--- Extract ---
━━━━━━━━━━━━━━━━━━━━━━━━━━━━━━

Request this information from the bug reporter, mark the bug as 'Incomplete' and request that the report set the status back to 'New' once the requested information has been provided.
You may decide based on further information provided by the bug reporter that this bug is not actually a bug. Mark as 'Invalid' and provide some advice as to how to resolve the problem. Hopefully these will be of the category 'Local configuration change is the cause of the bug report' as in Phase 1.
Confirming the bug
Either the reporter has provided great information, someone else has already confirmed the bug or you have been able to reproduce - SUCCESS!
Mark the bug as 'Confirmed' with a suitable comment.
The end of triage is now in sight!
Ensure that the bug report has enough information in it for a developer to work on - you may want to supplement with information you have gathered when reproducing the bug.
Now mark the bug as 'Triaged' - and you are all done :-).
Sometimes people request new features using bugs; this is perfectly acceptable. Normally this bugs get marked as 'Triaged' with an importance of 'Wishlist'. If the feature is super important - and this is hard to guess if you don't know the package - then a different importance may be appropriate.
These do appear from time-to-time. Have a look in the 'Answers' section for the package (although these are not very well populated for the server packageset) and maybe check askubuntu.com.
Its worth considering converting the bug into an answer with an appropriate response if you have time - especially if users keep hitting the same configuration issues. Incorrectly set hostname with postfix is one that comes to mind.
We have this great tool for collecting information to support bug triage; if you keep asking for the same stuff then in all likelyhood it should be done by the apport hook.
Consider updating/writing one to collect the require log/configuration etc. These can be SRU'ed as well.

━━━━━━━━━━━━━━━━━━━━━━━━━━━━━━

--- Exercise description ---
According to the bug triage extract, how are feature requests submitted as bugs normally marked? The entries are drawn from a separate source unrelated to the bug triage extract.

--- Data provided ---
━━━━━━━━━━━━━━━━━━━━━━━━━━━━━━

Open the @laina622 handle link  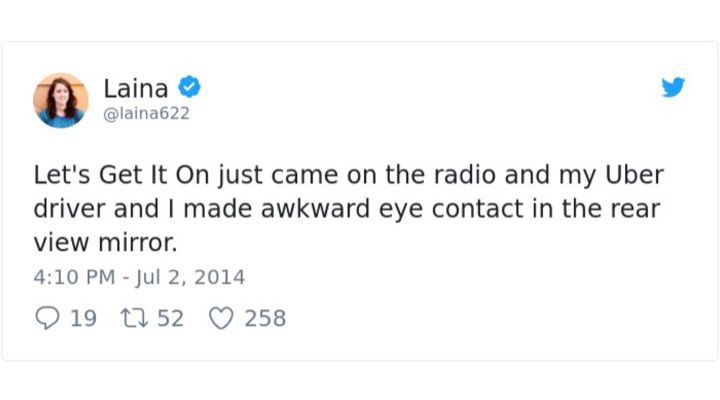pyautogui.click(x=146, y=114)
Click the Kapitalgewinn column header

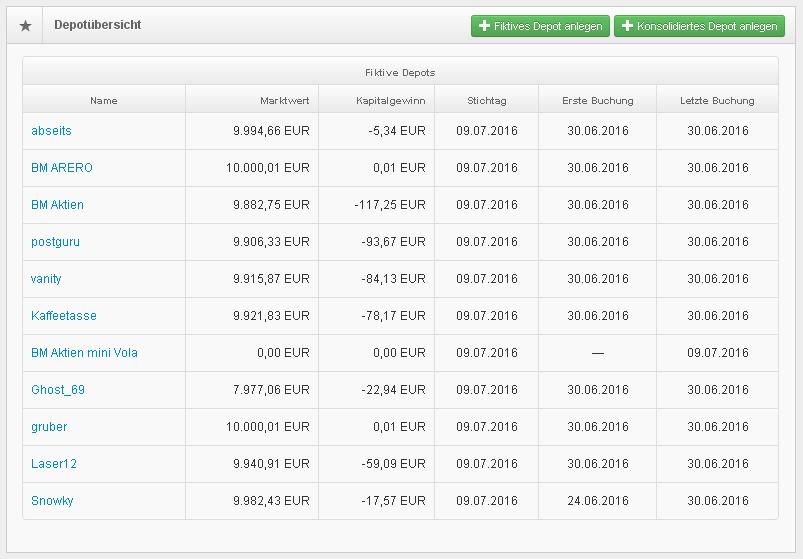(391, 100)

━━━━━━━━━━━━━━━━━━━━━━━━━━━━━━

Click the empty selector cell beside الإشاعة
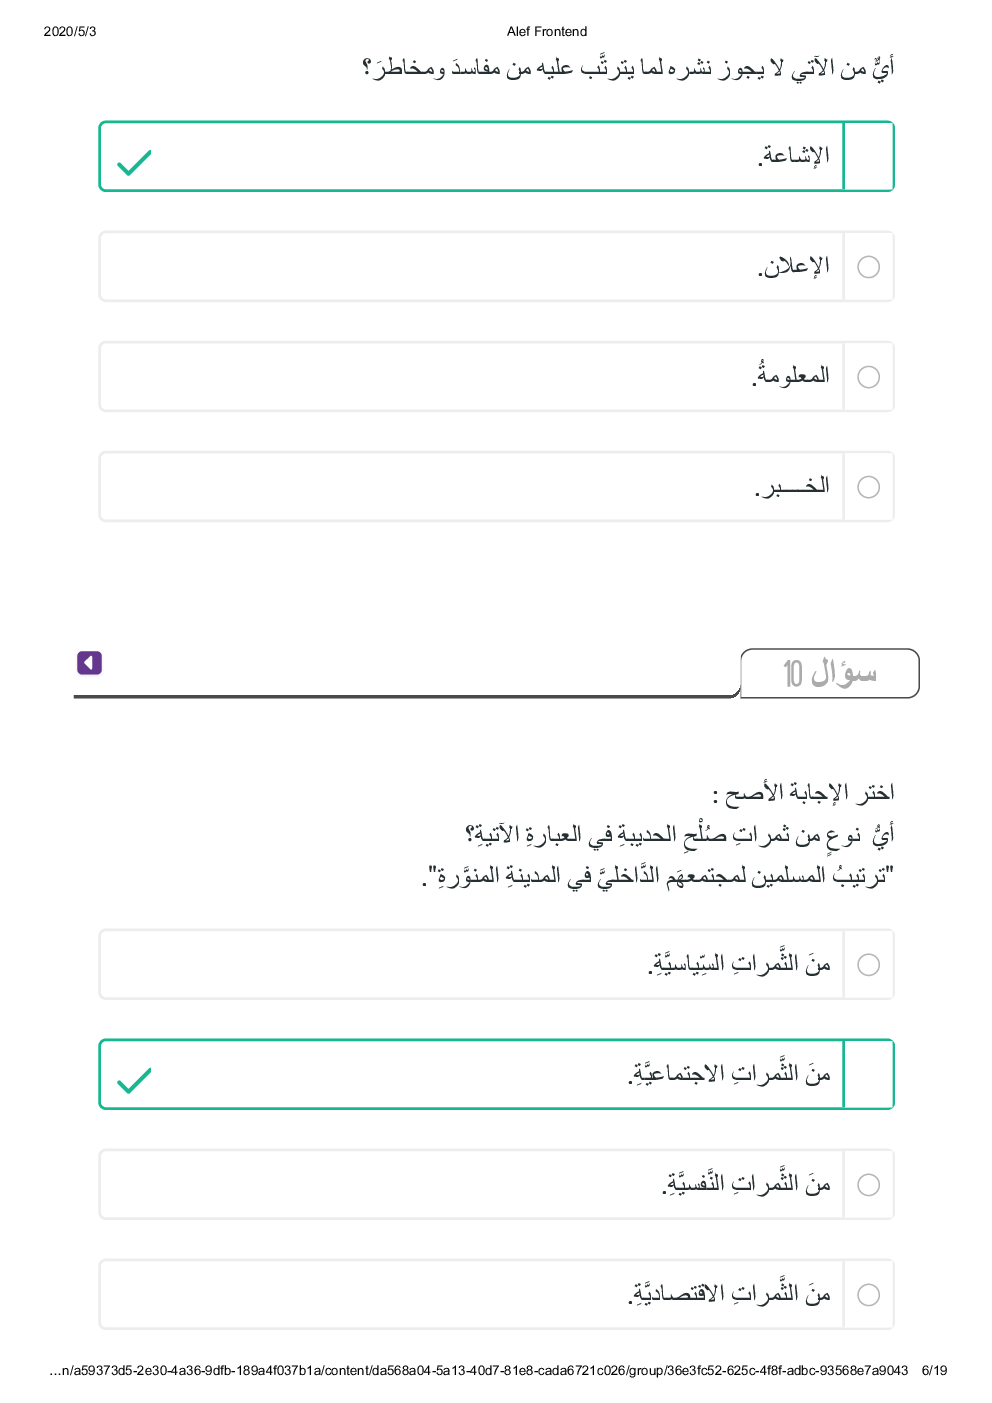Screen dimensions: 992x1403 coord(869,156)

━━━━━━━━━━━━━━━━━━━━━━━━━━━━━━

--- Problem solution ---
They are normally marked as 'Triaged' with an importance of 'Wishlist'.